Gegen Ende unseres heutigen Telefongesprächs fiel der Begriff „Biedermeier“, der sich wie mit Widerhaken in meinem Hirn festgekrallt hat und mich seitdem unentwegt beschäftigt. Auch auf die Gefahr hin, Sie zu langweilen oder zu belästigen, habe ich beschlossen, Ihnen einige der Gedanken, die mir seitdem im Kopf herumgeistern, mitzuteilen.

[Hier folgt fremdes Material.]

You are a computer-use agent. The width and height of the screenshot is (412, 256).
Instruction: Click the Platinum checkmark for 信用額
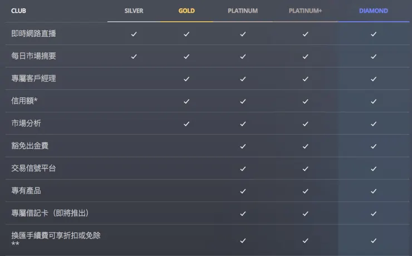[243, 101]
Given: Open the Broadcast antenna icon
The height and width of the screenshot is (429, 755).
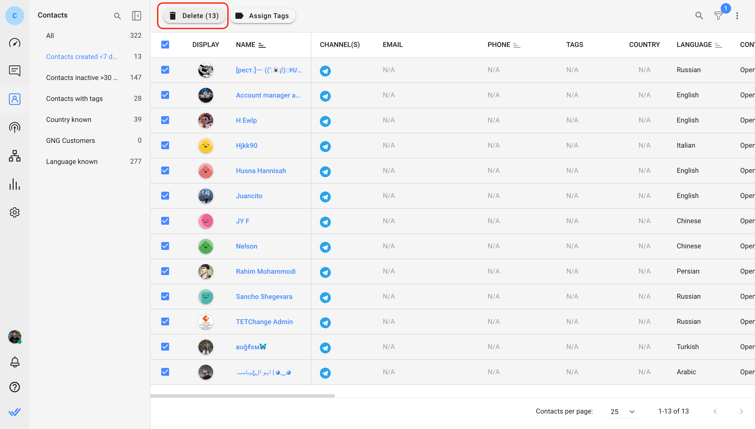Looking at the screenshot, I should (14, 127).
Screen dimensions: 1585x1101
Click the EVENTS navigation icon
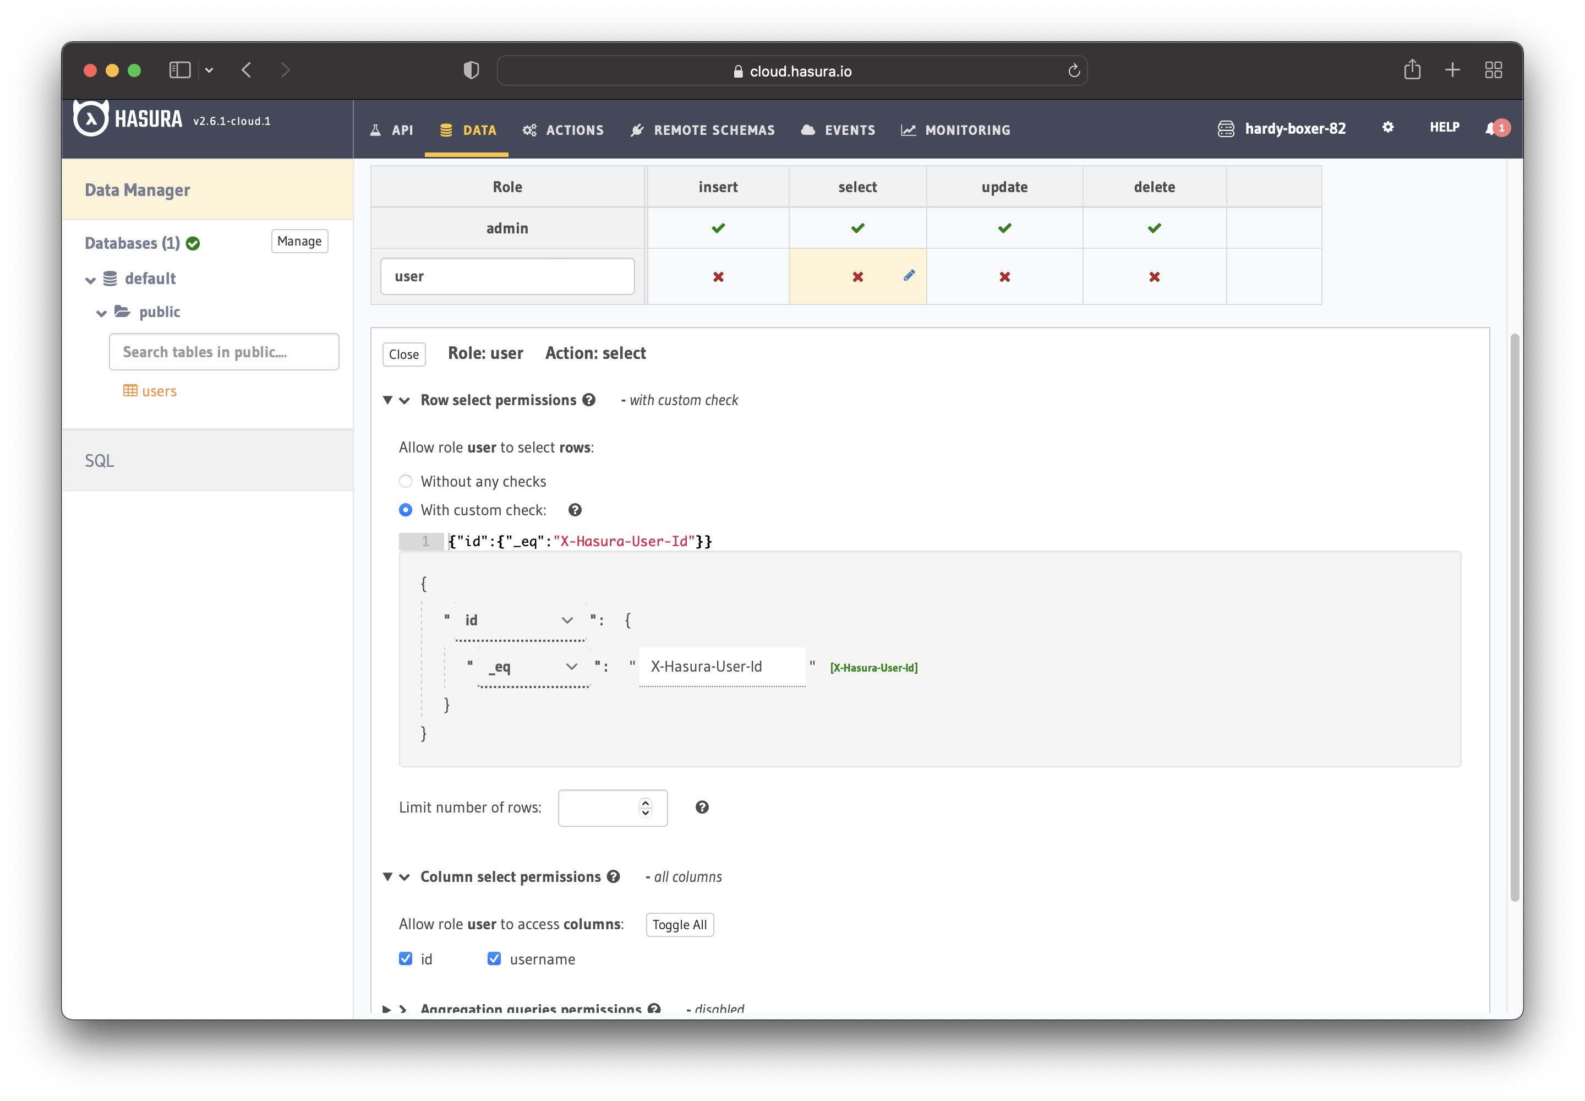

Ich bin in den letzten Jahren, genauer: seit meiner Beschäftigung mit Friedrich Rückert, den  fast alle Literaturgeschichten mangels besseren Wissens geringschätzig in die Kategorie der Epigonen (natürlich Goethes, aber auch der großen Romantiker) und, vor allem, der „Biedermeier-  oder Feld-, Wald- und Wiesendichter“ einordnen, immer mehr zu der Auffassung gekommen, dass dieser Begriff nicht einer Ehrenrettung, sondern einer Befreiung von sehr einseitigen Konnotationen bedarf. Seien Sie unbesorgt, ich will Ihnen kein literarisches Kolleg aufzwingen. Ich möchte nur in aller Bescheidenheit darlegen, weswegen ich selber viel lieber ein „biedermeierlich“ geprägter Mensch sein möchte als ein aufklärerischer, oder klassisch-romantisch-idealistischer. Dabei bin ich mir durchaus bewusst, Ihnen nichts Neues zu sagen, ist doch alles schon oft und immer wieder gesagt und gedacht worden, auch von uns. Nur kann man es als Mensch trotzdem nicht lassen,  das Gedachte und Gesagte immer wieder zu sagen und zu schreiben, nur mit anderen Worten und in einer anderen Schrift. Letztlich, das wissen Sie selbst,  tun Sie mit Ihrer Kunst ja auch nichts anderes als das, was alle Künstler, wenn sie diesen Namen mit Recht tragen, immer schon getan haben: mittels einer anderen „Schrift“, in Ihrem Fall einer neuen Bildsprache, wobei Sie gleichzeitig „der Schreiber und die Schrift“ sind,  erneut das zu sagen bzw. aufzuzeigen, was zum uralten Wissensbestand, zum Weltwissen unserer Spezies gehört. (So hoch will ich freilich meine  Einlassungen nicht hängen, und von Kunst,  das sage ich ganz ohne affektierte Bescheidenheit, kann dabei schon überhaupt keine Rede sein! Ich bin da viel eher, und Sie wissen das selber nur zu gut, ein redundanter Wiederkäuer nicht uralten Weltwissens, sondern uralter Gemeinplätze! Ich mache also keine Sprachkunst, sondern verfasse ganz schlicht und einfach einen gut gemeinten Brief an eine Person, die ich unheimlich schätze und verehre. Und wenn sich diese Person darüber freut, bin ich reich belohnt!)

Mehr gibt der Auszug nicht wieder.